§ Problem requirements
Begin at the line that holds "You are a computer-use" and copy each line exactly until the data below ends, including that last line but no pictures.

(Data for processing)

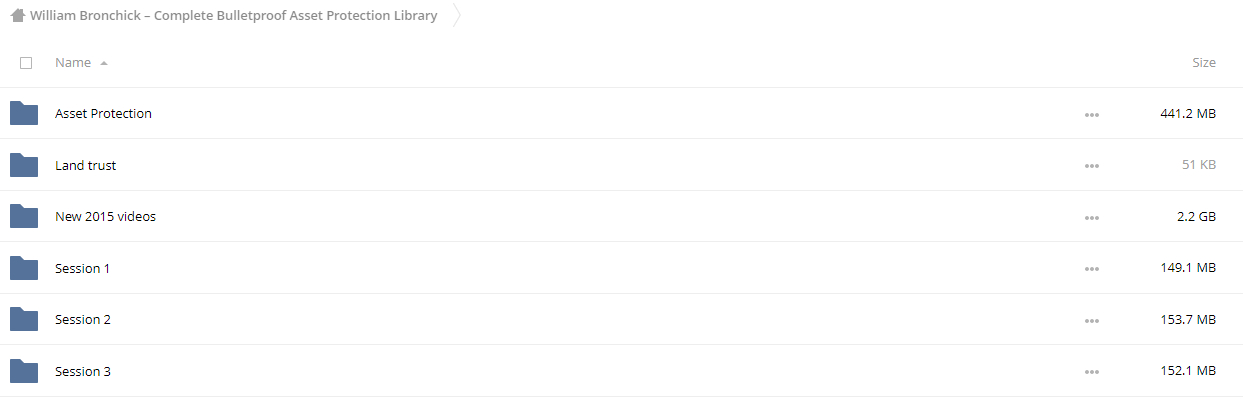Open more options for Session 3
This screenshot has width=1243, height=398.
tap(1092, 372)
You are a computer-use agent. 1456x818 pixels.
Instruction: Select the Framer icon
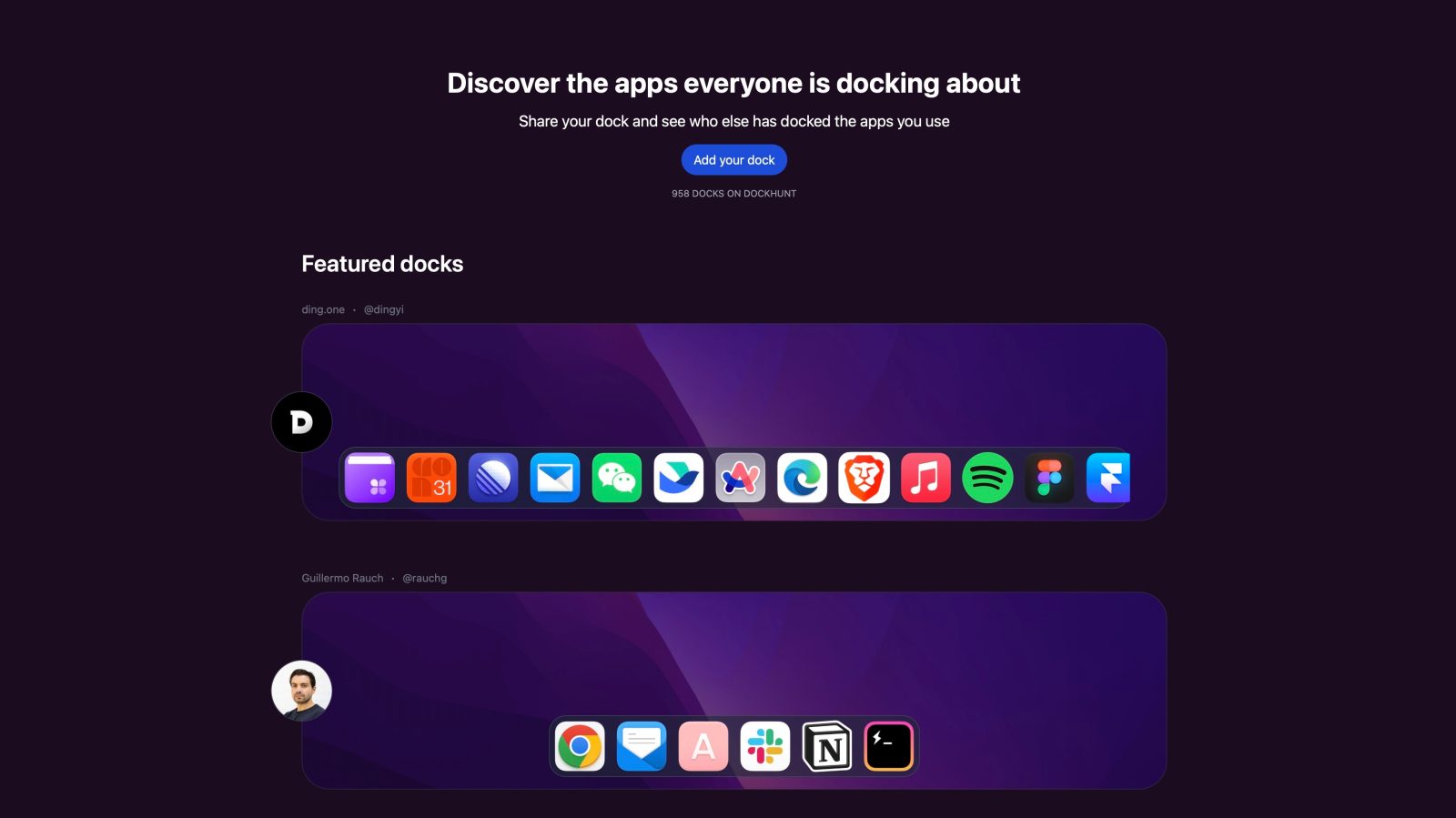[x=1108, y=478]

(End Data for processing)

§ Answer area
You are a computer-use agent. 1456x818 pixels.
Instruction: Select the Framer icon
[x=1108, y=478]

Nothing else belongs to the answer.